In addition to the info on Why do people tell me not to use VLANs for security? here are some more specific & general bits to consider:
General Thoughts on Security
The most secure system is one where each subnet's hosts are connected to a switch having exactly the number of ports that will be used by connected devices. In such a configuration you can't plug random machines into your secure networks, since doing so would require unplugging something (and theoretically your monitoring system would notice that).
VLANs give you something similar in terms of security, breaking your switch up into smaller virtual switches (virtual LANs: VLANs) that are isolated from each other logically, and with proper configuration can appear to all the systems connected to them as if they were physically isolated.
General Thoughts on relatively-secure VLAN Setups
My practice for VLAN-capable switches is that all traffic must be assigned to a VLAN, with the following basic configuration:
Assign all unused ports to an "unused" VLAN.
All ports connecting to a specific computer should be assigned natively to the VLAN that computer should be in. These ports should be in one and only one VLAN (barring certain exceptions that we'll ignore for now).
On these ports all incoming packets (to the switch) are tagged with the native VLAN, and outgoing packets (from the switch) will (a) only originate from the assigned vlan, and (b) be untagged and appear just like any regular ethernet packet.
The only ports that should be "VLAN trunks" (ports in more than one VLAN) are trunk ports -- those carrying traffic between switches, or connecting to a firewall that will split up the VLAN traffic on its own.
On the trunk ports the vlan tags coming in to the switch will be respected, and vlan tags will not be stripped from packets leaving the switch.
The configuration described above means that the only place you can easily inject "VLAN hopping" traffic is on a trunk port (barring a software problem in your switches' VLAN implementation), and much like in the "most secure" scenario this means unplugging something important and causing a monitoring alarm. Similarly if you unplug a host to connect to the VLAN it lives in your monitoring system should notice that host's mysterious disappearance and alert you.
In both of these cases we're talking about an attack involving physical access to the servers -- While it may not be completely impossible to break VLAN isolation it is at a minimum very difficult in an environment set up as described above.

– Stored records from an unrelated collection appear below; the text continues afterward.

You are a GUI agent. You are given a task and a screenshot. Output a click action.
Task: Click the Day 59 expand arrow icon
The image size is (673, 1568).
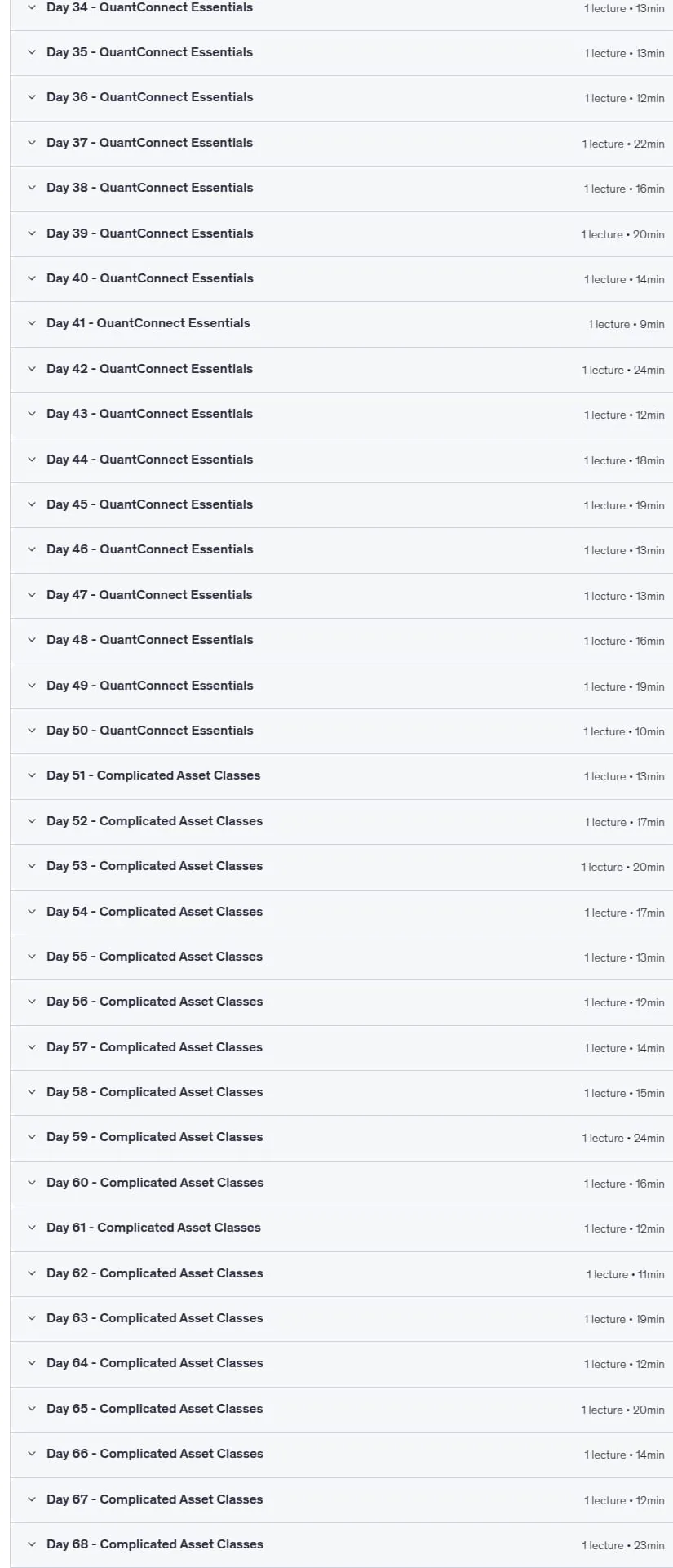pyautogui.click(x=32, y=1137)

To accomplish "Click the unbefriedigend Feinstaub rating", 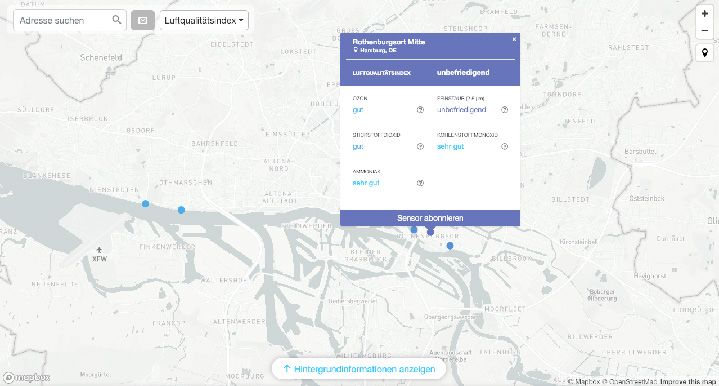I will [461, 110].

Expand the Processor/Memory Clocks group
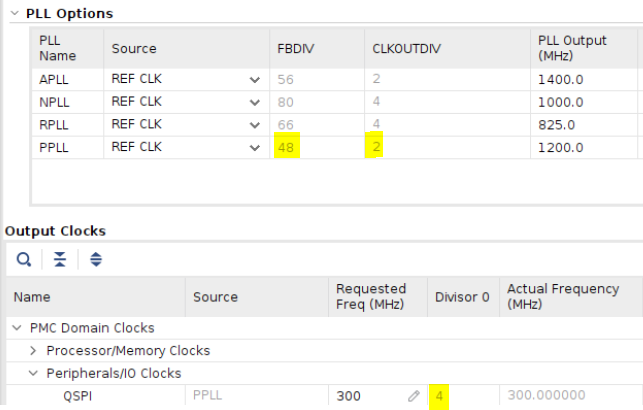[34, 351]
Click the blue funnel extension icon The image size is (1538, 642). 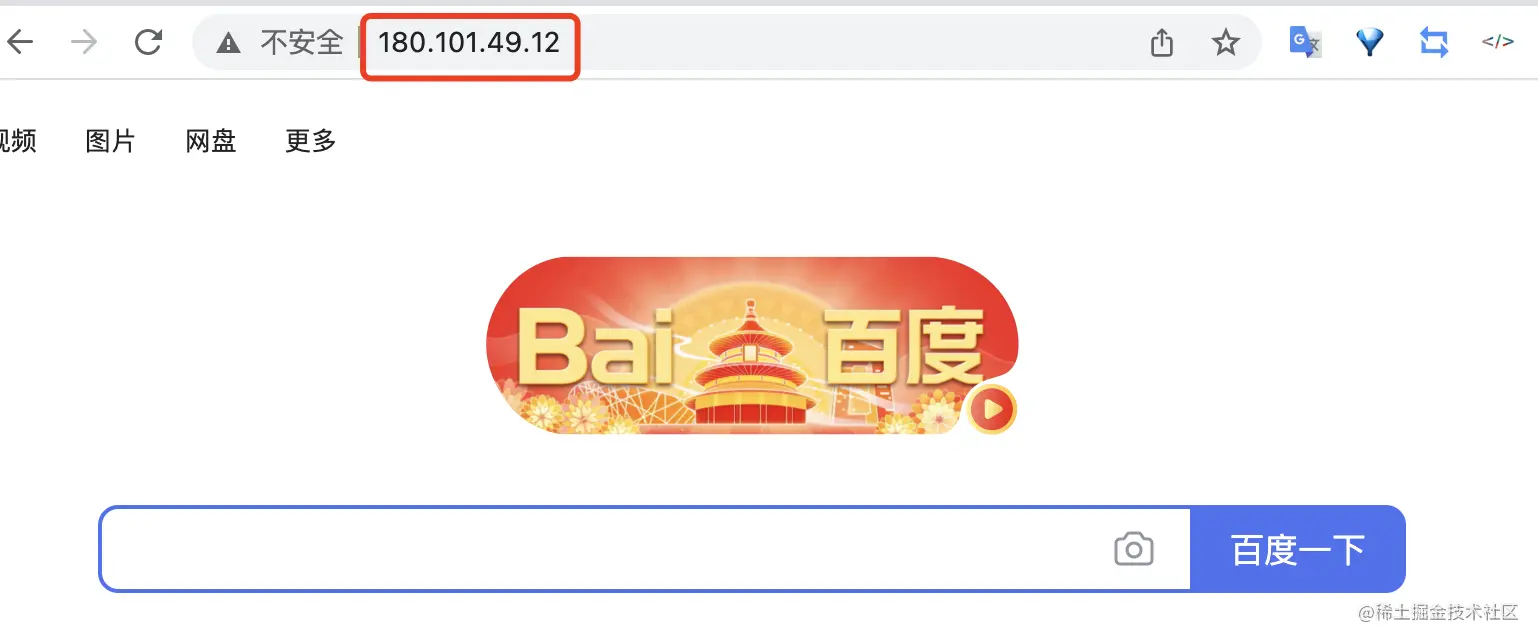click(x=1369, y=42)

Specific Thoughts on VMWare and VLAN Security
VMWare Virtual Switches can be assigned to a VLAN -- When these virtual switches are connected to a physical interface on the VMWare host any traffic emitted will have the appropriate VLAN Tag.

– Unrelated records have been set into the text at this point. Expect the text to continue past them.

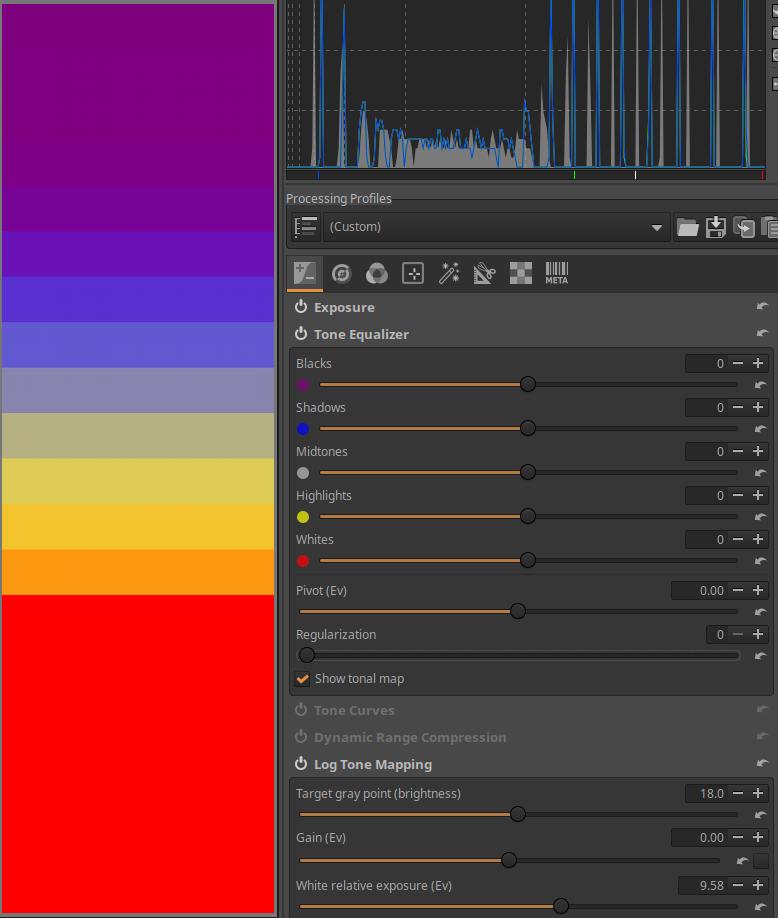
Task: Select the Exposure tab with plus-minus icon
Action: pos(305,273)
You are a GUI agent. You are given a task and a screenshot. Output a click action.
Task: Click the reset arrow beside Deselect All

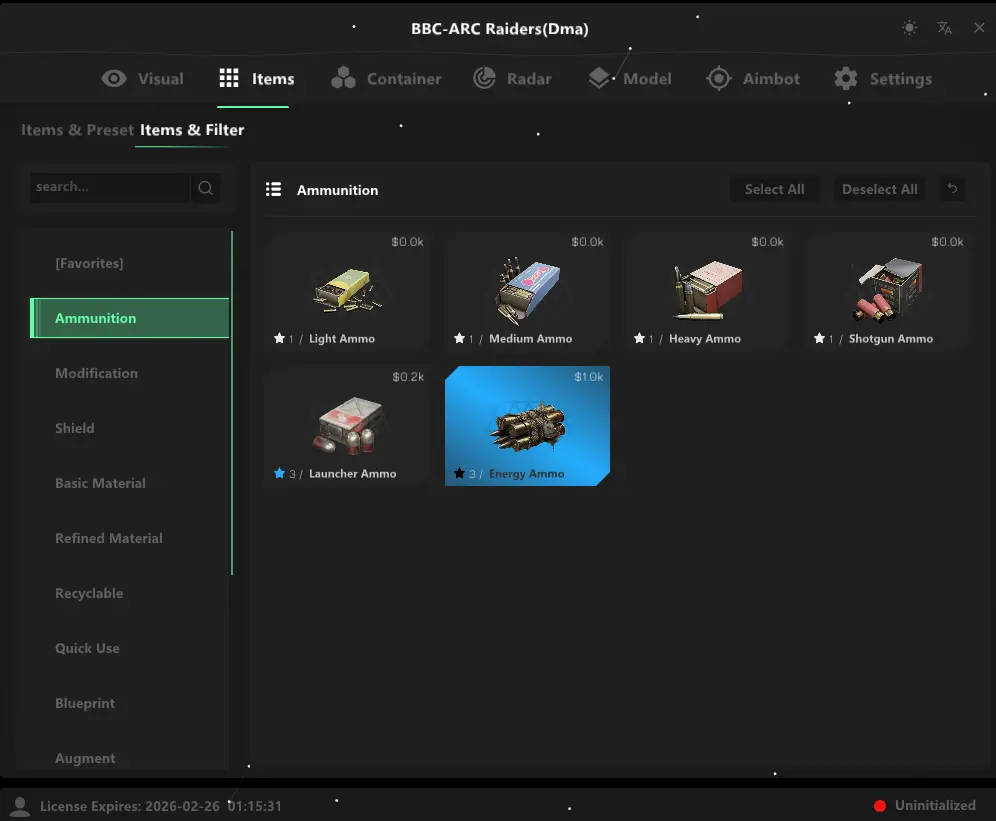pos(952,189)
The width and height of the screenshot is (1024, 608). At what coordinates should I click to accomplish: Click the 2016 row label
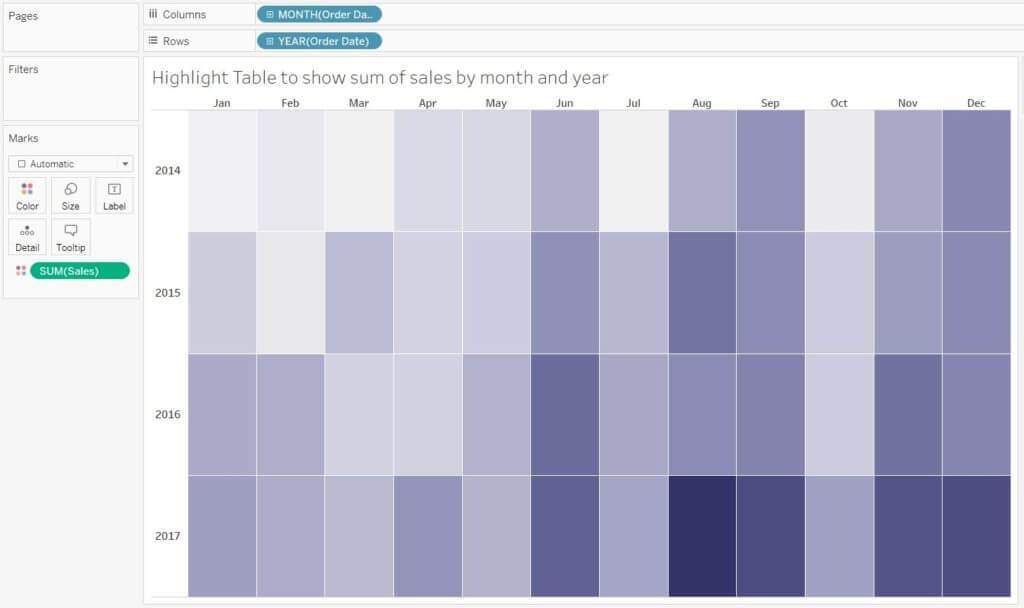pyautogui.click(x=167, y=414)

Your VMWare machine's physical interface would need to be connected to a VLAN trunk port (carrying the VLANs that it will need access to).
In cases like this it is doubly important to pay attention to VMWare Best Practices for separating the Management NIC from the Virtual Machine NIC: Your Management NIC should be connected to a native port in an appropriate VLAN, and your Virtual Machine NIC should connect to a trunk that has the VLANs the virtual machines need (which ideally shouldn't carry the VMWare Management VLAN).

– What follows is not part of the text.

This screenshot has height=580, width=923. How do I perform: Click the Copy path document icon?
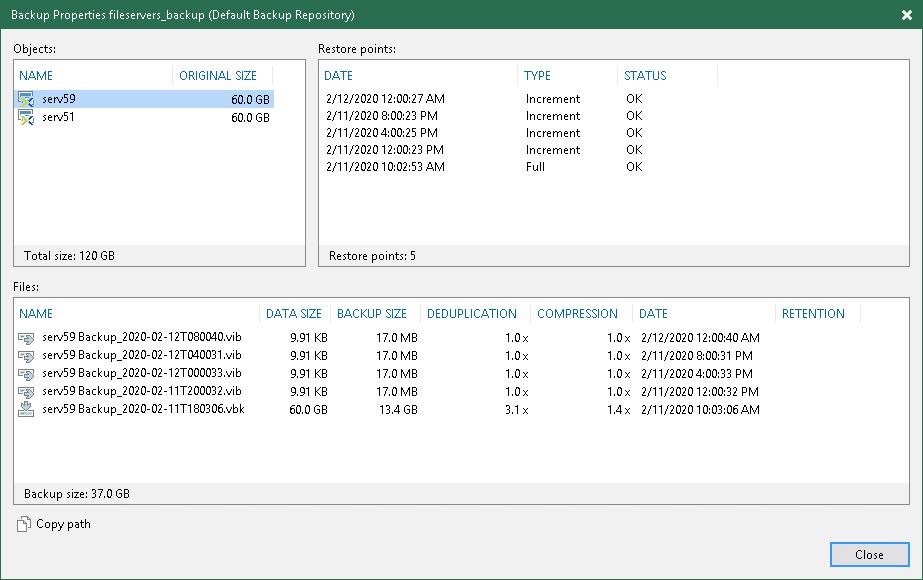(x=23, y=524)
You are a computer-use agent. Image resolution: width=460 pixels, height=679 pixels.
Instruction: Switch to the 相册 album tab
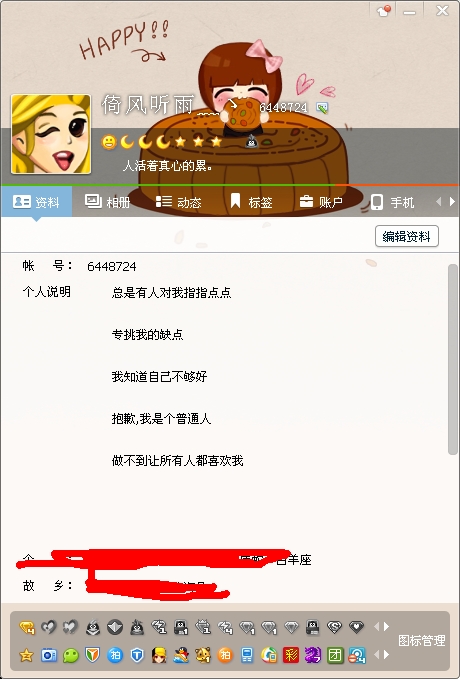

In practice enforcing that separation, in concert with the items I mentioned and what I'm sure others will come up with, will yield a reasonably secure environment.
Best Answer
I don't know where the misconception arose, or why Cisco might claim that only the Nexus 1000V provides full isolation, but the basic facts of VMware ESX virtual switching are that there is no connectivity between vSwitches within an ESX host. They are extremely simple virtual layer2 devices with no ability to set up inter-switch links.
Your first diagram describes the behaviour of all vSwitches. Distributed vSwitches are a bit more complex as they have to have external uplinks that enable traffic to move between hosts but even with those there is no way for Ethernet traffic to move between the vSwitches within the hypervisor(s), it has to travel to an external device and then be switched or routed back in.